"Is that your disapproval face?"
According to Alan, I have taken on too many side projects which do not directly contribute to the growth and success of VIVA. I knew that... but I tell him the side projects are necessary for my mental stability.
As I was saying to Hasmukh from Earth Hour this morning, "Do you read The Oatmeal?"
"Umm... no. What is it?"
"It's a web comic. They are the same people who did the game Exploding Kittens. I read one last week that talks about creativity like it is breathing. When you are creating something, it is exhaling. Once in a while, you have to inhale in order to survive."
Alan is right though - of the seven side projects I am running, only two of them directly contribute to VIVA - the others are taking time away from the most important few months in the life of VIVA so far. And even though the tasks relating to VIVA is becoming highly repetitive, we are getting better and better at doing those things.
It's time to focus.
I forgot to take a photo of this morning's meeting with Syed!

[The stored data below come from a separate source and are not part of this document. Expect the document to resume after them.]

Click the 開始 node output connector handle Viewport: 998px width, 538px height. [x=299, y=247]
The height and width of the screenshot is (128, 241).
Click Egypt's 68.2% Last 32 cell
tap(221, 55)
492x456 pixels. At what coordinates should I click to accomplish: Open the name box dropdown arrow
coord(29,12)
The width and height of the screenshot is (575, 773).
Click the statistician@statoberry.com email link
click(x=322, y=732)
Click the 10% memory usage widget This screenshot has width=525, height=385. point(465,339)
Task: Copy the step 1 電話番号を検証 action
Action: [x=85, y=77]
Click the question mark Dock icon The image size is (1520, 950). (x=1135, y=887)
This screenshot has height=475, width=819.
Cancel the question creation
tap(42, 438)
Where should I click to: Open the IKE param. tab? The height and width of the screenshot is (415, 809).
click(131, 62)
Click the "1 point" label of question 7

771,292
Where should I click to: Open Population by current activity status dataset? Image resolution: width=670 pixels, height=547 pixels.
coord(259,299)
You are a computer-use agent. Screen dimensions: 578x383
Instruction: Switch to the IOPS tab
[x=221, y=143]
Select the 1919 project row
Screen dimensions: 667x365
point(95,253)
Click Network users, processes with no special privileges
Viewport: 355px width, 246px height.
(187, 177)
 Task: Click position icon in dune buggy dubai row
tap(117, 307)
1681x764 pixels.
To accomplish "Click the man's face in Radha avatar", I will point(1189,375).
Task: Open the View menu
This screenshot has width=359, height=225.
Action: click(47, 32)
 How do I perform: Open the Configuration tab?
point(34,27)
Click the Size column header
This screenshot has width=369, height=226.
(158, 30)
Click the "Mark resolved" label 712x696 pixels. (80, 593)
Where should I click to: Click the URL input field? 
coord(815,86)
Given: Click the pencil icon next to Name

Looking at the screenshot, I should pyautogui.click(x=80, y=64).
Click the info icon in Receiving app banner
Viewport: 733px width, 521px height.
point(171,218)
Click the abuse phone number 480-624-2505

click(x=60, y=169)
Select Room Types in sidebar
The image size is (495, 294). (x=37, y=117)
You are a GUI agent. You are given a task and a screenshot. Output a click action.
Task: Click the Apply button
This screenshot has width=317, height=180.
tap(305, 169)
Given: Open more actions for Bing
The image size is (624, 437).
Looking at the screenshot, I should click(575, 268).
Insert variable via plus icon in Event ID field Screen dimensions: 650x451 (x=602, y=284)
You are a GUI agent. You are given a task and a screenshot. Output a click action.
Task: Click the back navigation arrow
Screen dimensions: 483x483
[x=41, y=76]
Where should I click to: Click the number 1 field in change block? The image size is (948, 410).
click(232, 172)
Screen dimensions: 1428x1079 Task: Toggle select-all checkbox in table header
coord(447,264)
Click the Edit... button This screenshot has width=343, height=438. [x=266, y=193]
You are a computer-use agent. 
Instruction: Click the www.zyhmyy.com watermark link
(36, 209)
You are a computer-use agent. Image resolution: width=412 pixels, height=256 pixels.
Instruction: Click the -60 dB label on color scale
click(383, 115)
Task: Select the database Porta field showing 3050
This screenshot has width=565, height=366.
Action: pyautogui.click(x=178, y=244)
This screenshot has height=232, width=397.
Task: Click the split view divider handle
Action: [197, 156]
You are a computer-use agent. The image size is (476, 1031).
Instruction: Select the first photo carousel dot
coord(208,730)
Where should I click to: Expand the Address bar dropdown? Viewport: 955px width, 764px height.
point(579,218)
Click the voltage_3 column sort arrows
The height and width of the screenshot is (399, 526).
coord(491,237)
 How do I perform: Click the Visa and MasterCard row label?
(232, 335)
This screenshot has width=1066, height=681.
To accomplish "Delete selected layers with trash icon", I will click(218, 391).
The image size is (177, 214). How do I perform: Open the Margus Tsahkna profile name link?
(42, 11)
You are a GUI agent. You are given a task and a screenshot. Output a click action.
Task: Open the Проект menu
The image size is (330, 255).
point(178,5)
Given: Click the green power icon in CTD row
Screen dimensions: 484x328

Instead, here is a photo of Joyce and Olly from Friday afternoon - capturing her in the midst of explaining one of her research findings. I cannot remember what it is though.
I don't know why I have been forgetting simple things recently. It isn't due to a sense of being overwhelmed. On the contrary, even though there are many more things to be done, I feel in control of things that needs to be done.
Maybe this is blind optimism.
At the back of my neck is a vague tingling feeling. Maybe I have forgotten to do something important. I haven't updated my whiteboard for a few weeks, and so the dwindling number of outstanding tasks may be giving me a sense of false comfort.
Alan and I have a coffee scheduled for Monday, so I will have to update our Asana project spaces tonight. Perhaps this stocktake will catch the niggling bug... or confirm I have a terrible blind spot.
Olly discovered a bug on the iOS app tonight.
Saturday morning, and here I am back in front of the battle station. I am calling my home office the "battle station" to give it a fantasy ring, in my head. I am still in my Qantas pajamas - the battle uniform - that I got when I used to flying to Mozambique every month. Those were great times. I wish I had saved more of these Qantas pajamas!
"I am going to be at home on Saturday night doing client work," Andrea lamented at the end of our Friday marathon marketing blitz.
I want to create a shared office where only approved people (like Andrea) are allowed to work there, so that everyone can help each other and do amazing things together. I think that idea has already been implemented by the folks at Work Club where Matt and Anthony have their offices.
(Wait a minute. Isn't that a bit elitist?)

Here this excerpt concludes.